ThePhrase.id – Nama Meutya Hafid diumumkan oleh Presiden Prabowo Subianto (20/10) sebagai Menteri Komunikasi dan Digital Republik Indonesia. Penunjukkan Meutya ini sekaligus menciptakan sejarah baru dirinya sebagai wanita pertama yang menjabat sebagai Menteri Komunikasi dan Digital (Komdigi).
Sebelum menjabat sebagai menteri, Meutya telah terlebih dahulu menekuni sejumlah profesi lain yang membuat sosoknya dikenal luas dan juga disegani. Ia dikenal sebagai seorang jurnalis televisi yang bekerja untuk Metro TV dan juga politisi dari Partai Golongan Karya (Golkar) yang pernah menjabat sebagai Ketua Komisi I DPR RI.
Jejak awal Meutya dimulai dari sebuah lokasi yang bernama Soppeng. Kabupaten Soppeng adalah daerah yang berada di tengah Provinsi Sulawesi Selatan yang masyarakatnya mayoritas beretnis Bugis. Tetapi, karena geografi yang berada di kawasan perbukitan, warganya cenderung mengedepankan kesejukan. Ini lah yang menjadi latar belakang Meutya dalam bersikap dan berkehidupan.
Meutya mengawali karir sebagai jurnalis televisi, dengan sejumlah prestasi dan dedikasi, terutama pada liputan daerah konflik. Ia meliput Darurat Militer Aceh (2003), Tsunami Aceh dan perjanjian damai Aceh (2005), Pemilu Irak (2005), Kudeta Militer Thailand dan konflik Thailand Selatan (2006), serta liputan Palestina (2007).
Sosok Meutya sebagai seorang jurnalis makin dikenal secara luas ketika ia melangsungkan liputan Pemilu di Irak pada tahun 2005. Ia bersama seorang juru kamera Metro TV bernama Budiyanto yang kala itu sedang bertugas tiba-tiba disandera oleh Pasukan Mujahidin Irak selama tujuh hari lamanya.
Meutya dan Budiyanto memiliki kontak terakhir dengan Metro TV pada 15 Februari 2005. Keduanya kemudian dibebaskan pada tanggal 21 Februari 2005. Peristiwa ini diabadikan oleh Meutya melalui buku yang ia tulis dan dipublikasikan dengan judul “168 Jam dalam Sandera: Memoar Seorang Jurnalis yang Disandera di Irak.”
Atas keberaniannya sebagai seorang jurnalis, Meutya diganjar Elizabeth o' Neill Journalism Award (2007) dan sejumlah penghargaan lain di dunia jurnalistik. Ia juga dianugerahi Kartu Pers Nomor Satu atau Press Card Number One (PCNO), penghargaan kepada wartawan profesional dengan kompetensi dan integritas.

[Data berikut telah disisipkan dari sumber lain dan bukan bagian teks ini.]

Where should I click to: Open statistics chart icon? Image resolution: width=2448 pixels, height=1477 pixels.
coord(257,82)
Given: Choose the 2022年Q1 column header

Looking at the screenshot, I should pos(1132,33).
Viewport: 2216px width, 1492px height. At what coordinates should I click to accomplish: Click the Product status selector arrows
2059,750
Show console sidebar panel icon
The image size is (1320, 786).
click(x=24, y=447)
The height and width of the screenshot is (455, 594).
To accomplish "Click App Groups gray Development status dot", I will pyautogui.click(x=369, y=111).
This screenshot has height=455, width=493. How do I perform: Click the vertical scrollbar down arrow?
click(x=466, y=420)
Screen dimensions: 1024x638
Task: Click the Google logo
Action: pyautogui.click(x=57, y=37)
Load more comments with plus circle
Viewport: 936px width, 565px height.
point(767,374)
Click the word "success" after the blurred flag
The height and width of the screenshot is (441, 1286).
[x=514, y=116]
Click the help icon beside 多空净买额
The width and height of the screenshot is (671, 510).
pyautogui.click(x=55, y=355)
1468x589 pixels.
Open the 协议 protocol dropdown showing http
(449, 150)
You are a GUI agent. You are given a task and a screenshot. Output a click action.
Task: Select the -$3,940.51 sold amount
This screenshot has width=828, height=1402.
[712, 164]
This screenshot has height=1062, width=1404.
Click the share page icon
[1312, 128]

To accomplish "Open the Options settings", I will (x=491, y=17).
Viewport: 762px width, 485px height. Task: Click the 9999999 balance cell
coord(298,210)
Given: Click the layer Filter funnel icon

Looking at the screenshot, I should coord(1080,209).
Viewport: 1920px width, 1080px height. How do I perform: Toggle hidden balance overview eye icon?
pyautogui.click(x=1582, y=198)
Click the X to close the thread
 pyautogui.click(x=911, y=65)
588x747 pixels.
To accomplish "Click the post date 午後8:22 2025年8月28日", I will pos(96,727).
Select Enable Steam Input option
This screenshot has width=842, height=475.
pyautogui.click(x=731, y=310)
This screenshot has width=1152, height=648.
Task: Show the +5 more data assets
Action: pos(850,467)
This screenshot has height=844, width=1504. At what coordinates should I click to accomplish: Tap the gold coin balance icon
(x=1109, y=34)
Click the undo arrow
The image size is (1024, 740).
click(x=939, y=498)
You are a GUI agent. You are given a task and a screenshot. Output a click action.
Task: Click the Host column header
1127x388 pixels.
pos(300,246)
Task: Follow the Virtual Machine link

Dengan pengalamannya di dunia jurnalistik, pada tahun 2008 Meutya beralih ke dunia politik dengan bergabung bersama Partai Golkar. Berselang dua tahun, ia memulai pencalonan pertamanya yang ia lakukan bersama H. Dahni Setiawan Isma S.Sos sebagai calon Wali Kota dan Wakil Wali Kota Binjai periode 2010-2015.
Sayangnya, kala itu Meutya belum berhasil terpilih, meskipun terdapat beberapa kejanggalan pada proses penghitungan seperti dugaan kesalahan rekapitulasi penghitungan suara. Pengaduan yang diajukan Meutya ke Mahkamah Konstitusi juga ditolak dengan alasan tidak cukup bukti.
Tetapi pada bulan Agustus 2010, Meutya justru masuk ke Senayan dan dilantik menjadi Anggota DPR antar waktu dari Partai Golkar untuk menggantikan Burhanudin Napitupulu yang meninggal dunia.
Ibu dari satu anak ini mengawali kiprah sebagai anggota DPR di Komisi XI bidang keuangan dan perbankan. Ia ikut dalam sejumlah gebrakan, antara lain soal Merpati Air dan kasus Citibank.
Saat dipindah ke Komisi I DPR, bidang luar negeri, pertahanan, komunikasi dan informatika, serta intelijen, pada tahun 2012, Meutya mengunjungi Gaza untuk memberikan bantuan secara langsung kepada rakyat Gaza, dan bertemu pimpinan Hamas dan Presiden Palestina Mahmoud Abbas.
Pada 2014, Meutya menjadi Wakil Ketua Badan Kerjasama Antar Parlemen (BKSAP) DPR. kemudian menjadi Wakil Ketua Komisi 1 DPR. Pada periode ini, ia menginisiasi Undang-Undang Informasi dan Transaksi Elektronik (ITE), serta program sertifikasi wartawan.
Karier Meutya di Senayan berjalan selama tiga periode, mulai dari periode 2009-2014, periode 2014-2019, dan periode 2019-2024 dari daerah pemilihan Sumatera Utara I. Di periode terakhirnya menjabat sebagai anggota DPR RI, ia bahkan didapuk sebagai Ketua Komisi I DPR RI.
Ini membuat dirinya menjadi perempuan pertama yang pernah menjadi Ketua Komisi 1 DPR RI. Dalam menjabat posisi ini, Meutya menyelesaikan Undang-Undang Perlindungan Data Pribadi, dan juga berperan pada perubahan UU ITE untuk perlindungan anak di ranah digital. Selama memimpin sebagai Ketua Komisi I DPR RI pada 2019-2024, ia telah menghasilkan 13 Undang-Undang.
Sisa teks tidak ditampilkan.